Хотя и странновато было идти днем, под испепеляющим солнцем. Влад больше любил питерские ночи и долгие прогулки, тащил за собой и Яна. Они в свободное время много бродили по пропахшему сыростью городу, сначала по центру, по набережной, среди оживленной шумящей толпы, скрывались среди людей. Потом уходили все дальше и дальше. В тишину, на окраины… Тут Ян встрепенулся, опомнившись: не так давно таскал его Влад на Голодай (это Войцек его так называл, а Ян потом узнал, что остров переименовали еще в двадцатых, но спорить не стал, старое название ему тоже нравилось), рядом совсем, они потом побродили и по Васильевскому, только ночью он был совсем другим, а добирались они туда легким мановением руки мага — порталом. Туда, где темно, словно в самой глубокой бездне, где гробовая тишина и редкие качающиеся фигуры местных пьяниц. Васильевский теперь казался чистеньким и знакомым, петербуржским — старым, не изуродованным особо сильно современными зданиями и бизнес-центрами, но Ян помнил кладбищенские уголки, по которым они бродили в мертвой тиши, помнил угловатые фигуры старых домов и чьи-то голоса в темноте.

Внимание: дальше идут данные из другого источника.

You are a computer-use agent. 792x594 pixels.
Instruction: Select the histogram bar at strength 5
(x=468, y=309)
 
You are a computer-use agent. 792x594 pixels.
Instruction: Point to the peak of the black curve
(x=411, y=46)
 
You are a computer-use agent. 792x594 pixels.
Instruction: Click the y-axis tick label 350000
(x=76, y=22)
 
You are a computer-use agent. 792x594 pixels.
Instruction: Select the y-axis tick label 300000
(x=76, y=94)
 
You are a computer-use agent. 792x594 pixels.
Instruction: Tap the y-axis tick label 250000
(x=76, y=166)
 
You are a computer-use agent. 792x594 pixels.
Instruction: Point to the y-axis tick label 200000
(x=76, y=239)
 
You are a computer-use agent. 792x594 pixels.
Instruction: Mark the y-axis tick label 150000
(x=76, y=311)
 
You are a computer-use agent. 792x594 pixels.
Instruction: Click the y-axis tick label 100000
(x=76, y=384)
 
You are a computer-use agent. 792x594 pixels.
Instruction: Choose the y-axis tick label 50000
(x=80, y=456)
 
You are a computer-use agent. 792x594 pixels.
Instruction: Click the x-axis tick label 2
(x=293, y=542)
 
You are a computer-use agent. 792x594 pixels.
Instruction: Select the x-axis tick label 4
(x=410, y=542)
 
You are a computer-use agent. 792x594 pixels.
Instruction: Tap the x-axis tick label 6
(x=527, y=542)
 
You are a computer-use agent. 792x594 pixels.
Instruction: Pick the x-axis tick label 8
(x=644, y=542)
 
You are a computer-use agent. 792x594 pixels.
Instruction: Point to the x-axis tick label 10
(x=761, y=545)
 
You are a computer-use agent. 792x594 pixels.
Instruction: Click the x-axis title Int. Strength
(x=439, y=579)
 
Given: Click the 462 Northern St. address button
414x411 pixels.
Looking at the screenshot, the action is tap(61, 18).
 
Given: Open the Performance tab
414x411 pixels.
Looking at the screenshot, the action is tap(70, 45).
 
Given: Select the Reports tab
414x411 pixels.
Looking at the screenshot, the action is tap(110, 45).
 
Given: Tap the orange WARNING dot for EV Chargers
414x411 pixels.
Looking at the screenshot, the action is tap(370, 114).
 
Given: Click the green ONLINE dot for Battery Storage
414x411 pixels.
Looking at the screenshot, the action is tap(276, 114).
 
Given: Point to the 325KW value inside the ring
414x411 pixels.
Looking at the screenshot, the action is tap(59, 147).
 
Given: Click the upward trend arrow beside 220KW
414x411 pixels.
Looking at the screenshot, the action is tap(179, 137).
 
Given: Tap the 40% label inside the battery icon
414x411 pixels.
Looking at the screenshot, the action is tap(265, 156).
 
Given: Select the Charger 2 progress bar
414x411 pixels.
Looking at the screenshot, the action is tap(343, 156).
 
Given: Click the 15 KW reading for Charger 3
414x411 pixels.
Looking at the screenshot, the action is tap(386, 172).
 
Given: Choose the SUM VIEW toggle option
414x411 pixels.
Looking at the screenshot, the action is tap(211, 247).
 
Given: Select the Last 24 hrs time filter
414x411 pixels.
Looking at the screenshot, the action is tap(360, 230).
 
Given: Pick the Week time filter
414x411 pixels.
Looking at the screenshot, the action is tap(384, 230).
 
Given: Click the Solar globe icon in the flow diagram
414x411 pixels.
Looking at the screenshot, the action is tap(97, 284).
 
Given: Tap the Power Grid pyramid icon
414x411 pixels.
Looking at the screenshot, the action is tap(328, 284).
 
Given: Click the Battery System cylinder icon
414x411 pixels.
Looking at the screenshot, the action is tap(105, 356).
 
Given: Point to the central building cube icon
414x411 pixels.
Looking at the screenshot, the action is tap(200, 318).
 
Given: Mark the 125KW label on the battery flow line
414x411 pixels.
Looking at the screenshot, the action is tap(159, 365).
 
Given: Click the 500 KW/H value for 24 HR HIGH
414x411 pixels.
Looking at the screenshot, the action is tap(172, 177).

Влад в тот раз бродил по запутанным улочкам, рассказывал что-то про декабристов, восхищенно и вдохновленно, про революционеров — про что бы ему еще рассказывать, конечно; их, якобы, тут, на Голодае, хоронили. Здесь они, где-то рядом лежали, вслушивались в то, как Влад тихим трагическим голосом читал что-то из Пушкина. Потом — почему-то из Лермонтова. Уже забывая про борцов за свободу, читал про битву и смерть, про отчаянную храбрость, про войну…

— И к чему все это? — устало спросил Ян наконец, которому уже надоедало бесцельно шататься по улицам-линиям.

— Чтоб ты обязательно спросил, — скривился Влад. — Наслаждайся, инквизиторство, прогулкой, а то зачах совсем в этом офисе, у вампирш загар круче, чем у тебя. Бледная работящая моль.

Сегодня они оба заметно меньше были настроены на лирику, да и город был иным: не таинственным и предкладбищенским, а обычным, знакомым. Только над головой с отрывистыми вскриками пронеслись чайки, а где-то рядом, в конце линии, неспешно проползал по воде небольшой грузовой кораблик.

— Интересно, что будет тут через сотню лет, — вдруг вырвалось у инквизитора. Через сотню лет, может, задавит современность этот очаровательный уголок, оденет в стекло и бетон, искалечит.

— Запомни эту мысль, через век вернемся, — весело пообещал Влад. Вместе с проданной душой приобрел Ян еще и неожиданное бессмертие, но вспоминал о нем редко. И теперь застыл нерешительно, не зная, что и ответить.

Влад, метнувшись за кофе в ближайшую забегаловку на углу, пристально оглядывался, рассматривал лица встречных с таким вниманием, что Ян подумал, что не зря он захватил табельное, на всякий случай нашарил связку амулетов в кармане.

— Значит, задание правда существует? — переспросил Ян, отпивая кофе. — И кого мы ищем?